= Task to carry out =
Look below for the line holding "Image resolution: width=1500" and the line holding "Expand the Pages breadcrumb item". Transcribe exactly those lines and all lines between them, nothing more.

= Study material =
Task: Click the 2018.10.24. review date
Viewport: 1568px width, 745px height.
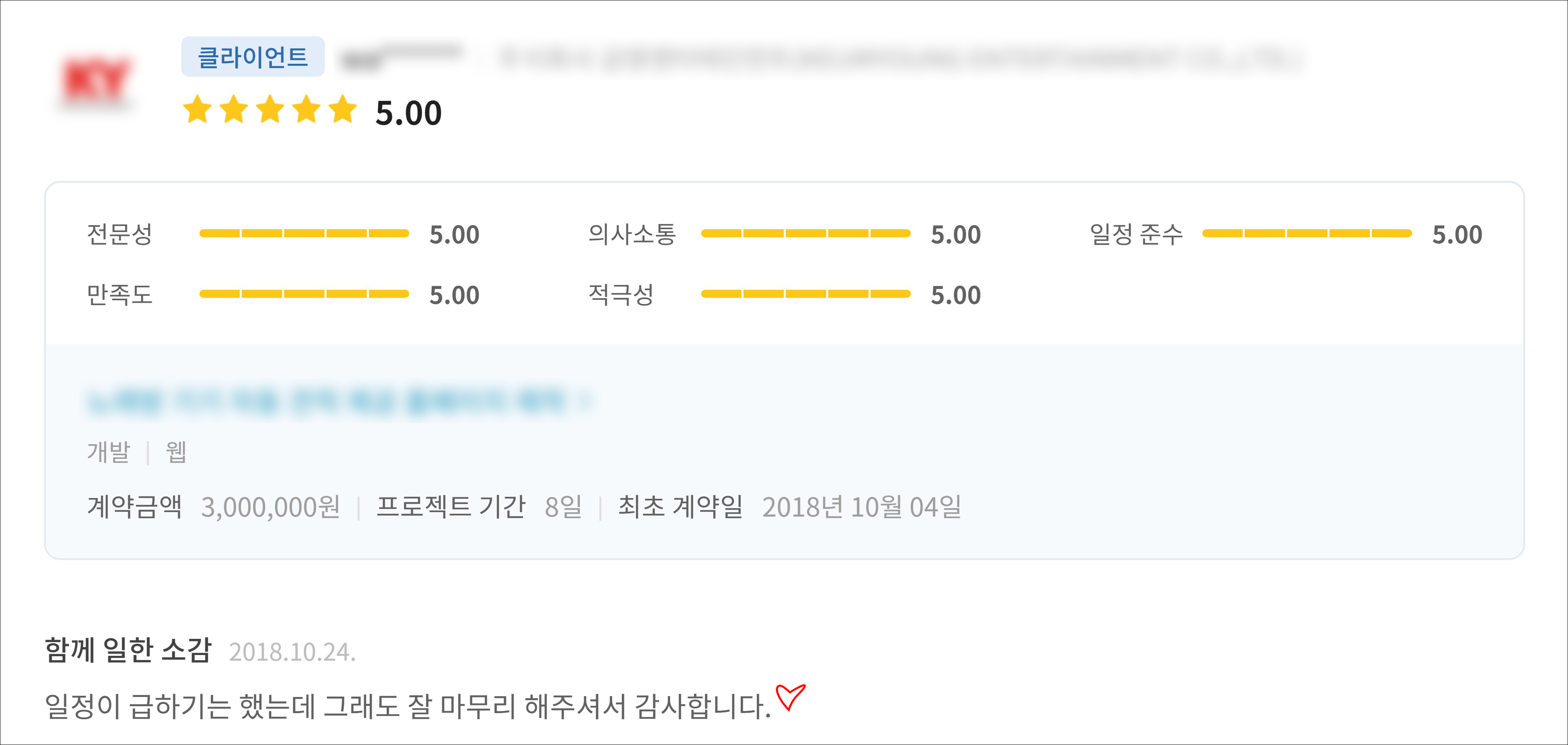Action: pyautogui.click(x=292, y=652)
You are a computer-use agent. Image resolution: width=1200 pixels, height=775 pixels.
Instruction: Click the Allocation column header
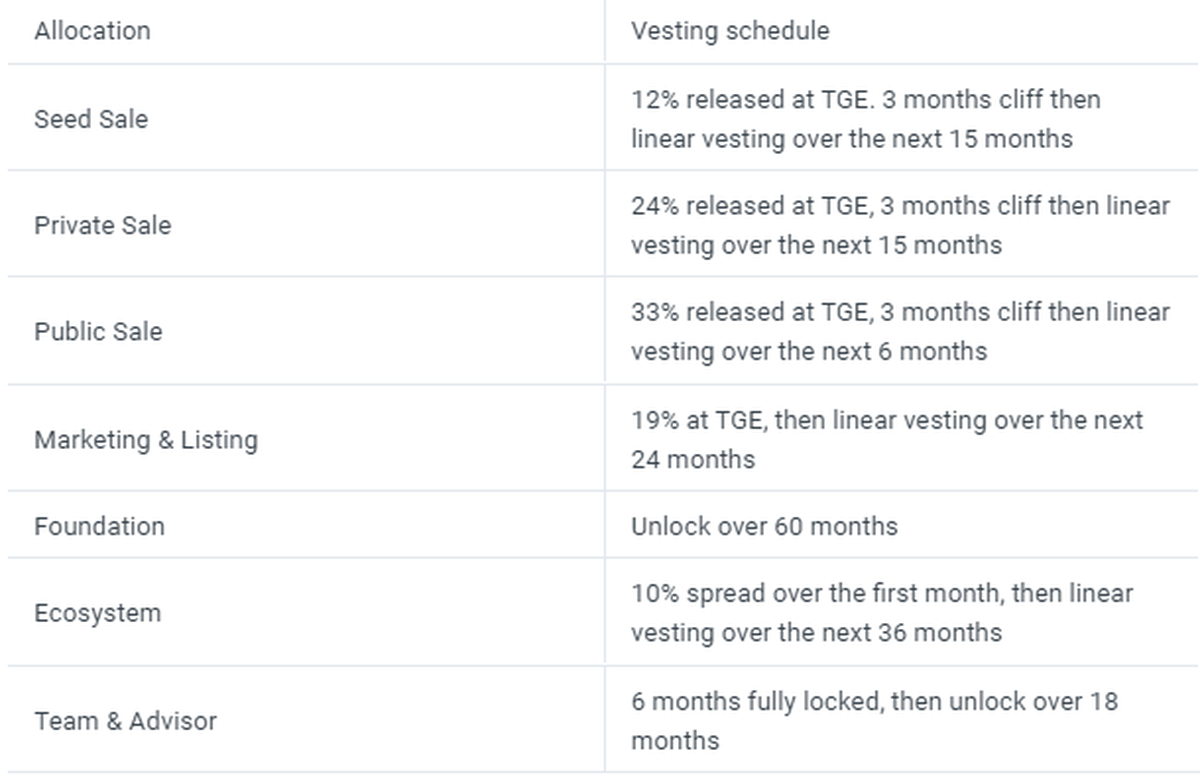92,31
...
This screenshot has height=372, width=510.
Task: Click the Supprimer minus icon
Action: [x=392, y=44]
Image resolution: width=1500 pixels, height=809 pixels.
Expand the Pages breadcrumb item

= Output below =
Image resolution: width=1500 pixels, height=809 pixels.
Expand the Pages breadcrumb item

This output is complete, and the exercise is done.